Saturday, June 7, 2008

where i stand

One of my best friends, Christine, and I got an apartment off campus. Hood said I could still live on campus, but frankly, after all of this drama I'm kind of done with it. It'll be good for me to live off campus. And I'm still going to be around campus enough... I'm taking 18 credits, doing ROTC and working for Institutional Research, plus maybe getting a research position with a professor. So it's not like I won't be seeing my friends... because I clearly will. And the apartment is really cute, it has this amazing exposed brick in the master bedroom (my room!), all new stainless steel appliances and a gorgeous balcony where we can put flowers and such. Yay. 

I leave for Ft. Knox in 20 days. I'm nervous. I'm actually more nervous for my DoDMERB physical on Friday than LTC. I'm just really scared of doctors... I've never had good experiences with them and I work myself into a tiff before seeing them and it just makes the whole situation so much more stressful than it needs to be. I'm thinking of asking my Mom to come with me and hold my hand. I know... I'm freaking 20 and should be able to go to the doctor alone, but it's just one of those things I like to have someone there for. 

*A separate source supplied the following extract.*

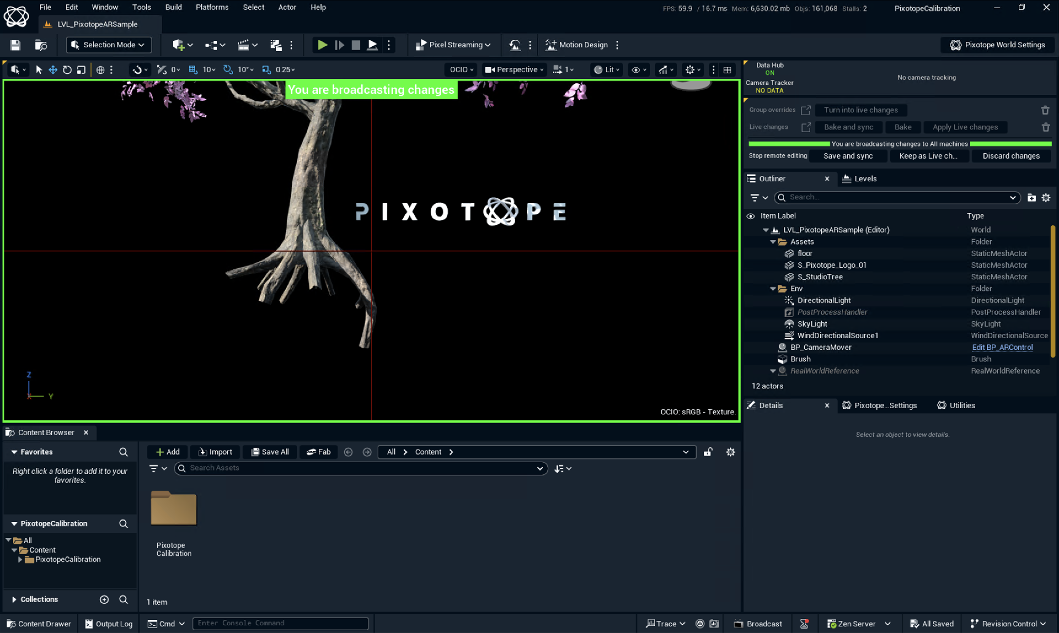Toggle rotation snap icon in viewport

click(228, 70)
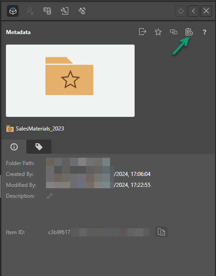216x276 pixels.
Task: Open the Metadata cube panel icon
Action: (13, 11)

Speaking of doctors, that's where I was earlier. I woke up not being able to breathe. Major panic attack. The breathing thing is really good, you know? I think it was probably the change in weather (we've gone from 60 degrees to 94 degrees in two days...grr) that messed me up. So they drew some blood and determined that I'm just stressed. Which , truth in advertising, I am. But they also want me not to run or train or anything till Tuesday. Yeah, that's not going to happen. Running is the only thing that really de-stresses me. There's nothing like waking up before the sun and being the only one on the road. It's become so automatic for me, like brushing my teeth. I don't think about it in the morning, I just do it. There's no question about it in my mind.

Michael and I talked last night. I think he and I are gonna be ok. Right now, we're good as just friends. We're both ok with that, even though we're both still madly in love. He's not thrilled that I'm doing ROTC, only because he doesn't want me to see war. But I want to be there, and he respects that. I'm trying to go down to Florida when he's back on leave in August, I just need to find a job in Frederick first, off campus and reasonably close to the apartment. OMG YAY. I just realized that now I have the apartment, it's going to be so much easier to have him over when he's in DC. Yayyyy. I really care about him. Michael's my first real love and I don't think you ever get over that. I don't think you're supposed to, either. Nor do I want to. Last night, before we hung up, we were talking about the last time we spent the day together. It was so cliche, but it was amazing. We went to this little park about a mile from his house with a blanket and just lay out talking. It was so perfect. Anyway, last night Michael said that was the happiest he's ever been in his whole life. It's just those things that make me love him even more...

I still haven't gotten my tattoo. At this point, with only 20 days, I don't think it's smart to get, unless I go tomorrow or Monday after work because of the healing time. But I have the perfect dragonfly I want so we're all set.